У программы может быть два параметра: входной .bam файл и выходной файл, куда запишутся данные о bedgraph. Параметры можно и не задавать, тогда программа попытается открыть файл по умолчанию input.bam и создать выходной output.data. В домашней директории пользователя будет создана директория с конфигурационным файлом .config/CCHMC/sam2bedgraph.ini, в котором можно поменять значения имен файлов по умолчанию, изменить длину «окна», для которого считаем высоты и задать вид первой информационной строчки.
Получившийся файл можно загрузить в genome browser. Идем на сайт genome.ucsc.edu[2] нажимаем на ссылку Genomes.

Попадаем на следующую страницу, где необходимо задать условия, при которых был получен наш bam файл: Clade(Эволюционная линия), genome (Геном), assembly (Аннотация, Сборка). И затем нажать кнопку “add custom tracks”.

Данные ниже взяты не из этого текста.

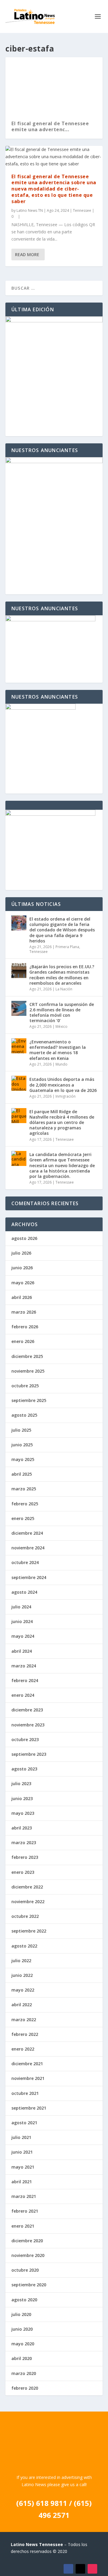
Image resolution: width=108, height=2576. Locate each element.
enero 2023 (22, 1872)
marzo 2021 (23, 2196)
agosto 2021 (24, 2122)
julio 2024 (21, 1607)
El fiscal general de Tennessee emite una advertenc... (50, 126)
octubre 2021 (25, 2093)
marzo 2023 (23, 1842)
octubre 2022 (25, 1916)
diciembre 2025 (27, 1356)
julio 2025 (21, 1430)
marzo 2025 (23, 1489)
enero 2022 (22, 2049)
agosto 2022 (24, 1946)
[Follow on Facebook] (68, 2569)
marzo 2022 (23, 2019)
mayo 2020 (22, 2344)
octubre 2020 (25, 2270)
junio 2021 (22, 2152)
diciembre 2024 (27, 1533)
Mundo (62, 1064)
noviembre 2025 (27, 1371)
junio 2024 (22, 1621)
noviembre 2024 (27, 1548)
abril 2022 (21, 2004)
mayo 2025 (22, 1459)
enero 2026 (22, 1341)
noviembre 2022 (27, 1901)
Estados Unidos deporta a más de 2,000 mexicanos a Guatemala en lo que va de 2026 (63, 1084)
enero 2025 (22, 1518)
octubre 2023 (25, 1739)
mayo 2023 (22, 1813)
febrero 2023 (24, 1857)
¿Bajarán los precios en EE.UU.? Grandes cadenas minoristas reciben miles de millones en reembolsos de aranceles (61, 975)
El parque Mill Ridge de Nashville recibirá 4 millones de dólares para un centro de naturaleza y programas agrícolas (61, 1122)
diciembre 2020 (27, 2240)
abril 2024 (21, 1651)
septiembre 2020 (28, 2285)
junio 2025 (22, 1445)
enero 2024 (22, 1695)
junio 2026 (22, 1267)
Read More (27, 254)
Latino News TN (29, 210)
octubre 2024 (25, 1562)
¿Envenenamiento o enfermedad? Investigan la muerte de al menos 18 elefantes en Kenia (57, 1050)
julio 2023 (21, 1783)
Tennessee (82, 210)
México (62, 1026)
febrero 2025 (24, 1504)
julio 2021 (21, 2137)
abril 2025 (21, 1474)
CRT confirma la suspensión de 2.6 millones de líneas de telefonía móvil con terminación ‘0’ (61, 1012)
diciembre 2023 (27, 1710)
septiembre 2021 (28, 2108)
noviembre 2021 (27, 2078)
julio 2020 (21, 2314)
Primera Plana (67, 946)
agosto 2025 (24, 1415)
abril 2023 (21, 1828)
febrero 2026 (24, 1326)
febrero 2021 (24, 2211)
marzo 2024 (23, 1666)
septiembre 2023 (28, 1754)
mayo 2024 (22, 1636)
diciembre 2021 (27, 2063)
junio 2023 (22, 1798)
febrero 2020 (24, 2388)
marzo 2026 (23, 1312)
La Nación (64, 989)
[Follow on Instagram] (92, 2569)
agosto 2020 (24, 2299)
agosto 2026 (24, 1238)
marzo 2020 (23, 2373)
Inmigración (66, 1096)
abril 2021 (21, 2181)
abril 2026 (21, 1297)
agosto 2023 (24, 1769)
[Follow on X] (80, 2569)
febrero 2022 (24, 2034)
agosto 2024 (24, 1592)
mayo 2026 (22, 1282)
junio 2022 (22, 1975)
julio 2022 (21, 1960)
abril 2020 (21, 2358)
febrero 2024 (24, 1680)
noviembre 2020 (27, 2255)
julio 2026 (21, 1253)
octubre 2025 (25, 1386)
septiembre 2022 (28, 1931)
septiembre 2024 (28, 1577)
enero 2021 (22, 2226)
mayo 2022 (22, 1990)
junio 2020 (22, 2329)
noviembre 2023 (27, 1725)
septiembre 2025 (28, 1400)
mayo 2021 (22, 2167)
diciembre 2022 (27, 1887)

Теперь можно нажать кнопку «Choose file» и загрузить наш файл, нажав кнопку «Submit». В результате попадаем на страницу с аннотацией, на которую будет выведена информация из базы данных и из нашего bedgraph. Если установить genome browser локально, то можно добавлять bedgraph на сайт не временно в рамках сессии, а постоянно. Можно организовывать специальные линки на сайт, в которых будет указано, где брать bedgraph файл. На сайте приведена инструкция, как скопировать genome browser.
Можно загрузить несколько файлов, что я и сделал. Результат вы видите на следующем скриншоте.

Как видно на этом скриншоте, есть участки с нулевым уровнем, а есть участки с обогащением, там где пики. Иногда виден фон или шум. Также наглядно видно, чем отличается ChIP-seq от RNA-seq. Определение этих участков из программы — отдельный вопрос, однозначного ответа на который нет. Дело в том, что пиков может быть столько, сколько генов в геноме или, и того хуже, сколько экзонов. И отделить обогащённые участки в рамках эксперимента очень трудоемко.
1. Li, H., et al., The Sequence Alignment/Map format and SAMtools. Bioinformatics, 2009. 25(16): p. 2078-9.
2. Kent, W.J., et al., The human genome browser at UCSC. Genome Res, 2002. 12(6): p. 996-1006.
3. Dreszer, T.R., et al., The UCSC Genome Browser database: extensions and updates 2011. Nucleic Acids Res, 2012. 40(Database issue): p. D918-23.